Diğer ülkelerden gelecek paraların kamu bankalarına da gelebileceğini söyleyen Ulusoy, “Kamu bankaları da paralel Merkez Bankacılığı yapıyor artık. Burada para yine borç sistemine dahil olmayacak. Özel bir banka yurtdışından borç almış gibi yapacaklar.”

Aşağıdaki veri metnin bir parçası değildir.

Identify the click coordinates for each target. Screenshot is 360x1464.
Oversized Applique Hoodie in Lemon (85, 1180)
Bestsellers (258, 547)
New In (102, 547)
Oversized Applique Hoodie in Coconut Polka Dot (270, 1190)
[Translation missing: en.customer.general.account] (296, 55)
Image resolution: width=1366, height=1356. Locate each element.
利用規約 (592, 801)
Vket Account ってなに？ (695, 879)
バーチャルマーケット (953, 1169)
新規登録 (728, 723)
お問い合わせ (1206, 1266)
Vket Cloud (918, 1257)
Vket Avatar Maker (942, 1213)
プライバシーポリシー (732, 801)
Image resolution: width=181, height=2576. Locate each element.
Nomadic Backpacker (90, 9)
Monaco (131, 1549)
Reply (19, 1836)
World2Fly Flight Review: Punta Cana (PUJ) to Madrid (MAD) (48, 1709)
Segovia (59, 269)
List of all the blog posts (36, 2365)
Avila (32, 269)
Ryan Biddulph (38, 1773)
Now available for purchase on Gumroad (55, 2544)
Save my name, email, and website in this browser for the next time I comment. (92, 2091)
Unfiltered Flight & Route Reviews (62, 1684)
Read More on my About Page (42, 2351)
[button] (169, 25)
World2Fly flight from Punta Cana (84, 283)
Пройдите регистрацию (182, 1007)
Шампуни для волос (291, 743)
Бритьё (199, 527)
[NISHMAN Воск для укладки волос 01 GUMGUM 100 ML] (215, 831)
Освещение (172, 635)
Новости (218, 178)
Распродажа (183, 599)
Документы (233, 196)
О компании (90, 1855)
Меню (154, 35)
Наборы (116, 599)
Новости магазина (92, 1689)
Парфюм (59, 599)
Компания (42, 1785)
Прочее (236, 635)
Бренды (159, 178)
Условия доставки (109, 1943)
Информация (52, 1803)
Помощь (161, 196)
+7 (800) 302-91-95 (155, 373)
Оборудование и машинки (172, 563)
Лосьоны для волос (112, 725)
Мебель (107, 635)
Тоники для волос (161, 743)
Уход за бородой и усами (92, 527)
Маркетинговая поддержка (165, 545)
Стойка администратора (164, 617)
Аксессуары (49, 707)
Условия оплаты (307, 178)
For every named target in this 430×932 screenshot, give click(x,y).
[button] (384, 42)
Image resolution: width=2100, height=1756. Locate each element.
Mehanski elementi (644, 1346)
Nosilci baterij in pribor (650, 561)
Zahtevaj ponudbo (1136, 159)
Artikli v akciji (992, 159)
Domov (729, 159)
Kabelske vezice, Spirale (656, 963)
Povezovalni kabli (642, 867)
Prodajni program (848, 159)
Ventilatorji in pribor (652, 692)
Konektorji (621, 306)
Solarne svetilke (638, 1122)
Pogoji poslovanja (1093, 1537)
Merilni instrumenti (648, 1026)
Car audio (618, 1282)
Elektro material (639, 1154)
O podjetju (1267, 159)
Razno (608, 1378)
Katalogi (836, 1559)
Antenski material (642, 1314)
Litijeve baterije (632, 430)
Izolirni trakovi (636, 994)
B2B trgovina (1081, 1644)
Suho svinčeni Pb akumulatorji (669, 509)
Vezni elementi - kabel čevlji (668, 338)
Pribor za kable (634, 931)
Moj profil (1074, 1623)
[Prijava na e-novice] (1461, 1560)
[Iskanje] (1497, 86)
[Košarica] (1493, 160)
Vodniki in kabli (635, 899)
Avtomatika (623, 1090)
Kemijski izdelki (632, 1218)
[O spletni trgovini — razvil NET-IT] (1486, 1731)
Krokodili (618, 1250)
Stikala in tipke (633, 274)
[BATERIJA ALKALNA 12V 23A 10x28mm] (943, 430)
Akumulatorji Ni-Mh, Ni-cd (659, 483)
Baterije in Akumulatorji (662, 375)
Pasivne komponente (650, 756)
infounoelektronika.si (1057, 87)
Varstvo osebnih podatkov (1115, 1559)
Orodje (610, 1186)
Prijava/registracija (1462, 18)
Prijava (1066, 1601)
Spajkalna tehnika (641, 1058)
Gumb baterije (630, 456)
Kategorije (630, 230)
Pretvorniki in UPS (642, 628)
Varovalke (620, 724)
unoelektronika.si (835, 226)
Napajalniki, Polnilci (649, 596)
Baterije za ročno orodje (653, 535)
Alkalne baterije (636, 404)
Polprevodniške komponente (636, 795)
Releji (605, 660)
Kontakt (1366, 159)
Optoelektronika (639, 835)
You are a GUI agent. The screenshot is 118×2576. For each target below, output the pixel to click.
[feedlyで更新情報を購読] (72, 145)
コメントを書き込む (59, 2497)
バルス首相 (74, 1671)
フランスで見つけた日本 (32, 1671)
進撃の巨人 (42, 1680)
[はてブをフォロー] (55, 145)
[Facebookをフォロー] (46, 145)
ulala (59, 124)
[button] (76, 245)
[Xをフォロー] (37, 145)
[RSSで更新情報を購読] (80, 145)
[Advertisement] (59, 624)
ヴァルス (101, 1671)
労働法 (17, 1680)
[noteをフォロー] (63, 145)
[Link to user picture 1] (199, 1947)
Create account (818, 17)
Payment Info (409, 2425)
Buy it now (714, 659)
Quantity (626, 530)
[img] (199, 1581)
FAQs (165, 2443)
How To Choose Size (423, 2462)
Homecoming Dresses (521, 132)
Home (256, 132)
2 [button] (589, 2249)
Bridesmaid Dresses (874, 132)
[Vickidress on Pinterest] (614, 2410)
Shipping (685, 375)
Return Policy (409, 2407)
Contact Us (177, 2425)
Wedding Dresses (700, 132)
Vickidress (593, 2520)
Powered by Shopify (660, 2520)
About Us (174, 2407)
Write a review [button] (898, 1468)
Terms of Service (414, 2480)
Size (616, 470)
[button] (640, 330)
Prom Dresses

Borçlanmada şeffaflık olmadığını söyleyen bir diğer isim ise Prof. Dr. Cem Başlevent oldu. Başlevent şöyle konuştu:
“Paraların ‘depo mevduat’ olarak gelmesi iktidar için daha iyi. Çünkü SWAP gibi araçlarla gelince başka para birimleri geliyor. Böyle olunca direkt dolar geliyor. İktidar ise seçime kadar, kasada her an kullanmaya hazır nakit dolar bulundurmak istiyor. Burada sorun şu ki bu borca karşılık ne kadar faiz ödeneceği ve vadesinin ne olacağı açıklanmıyor.”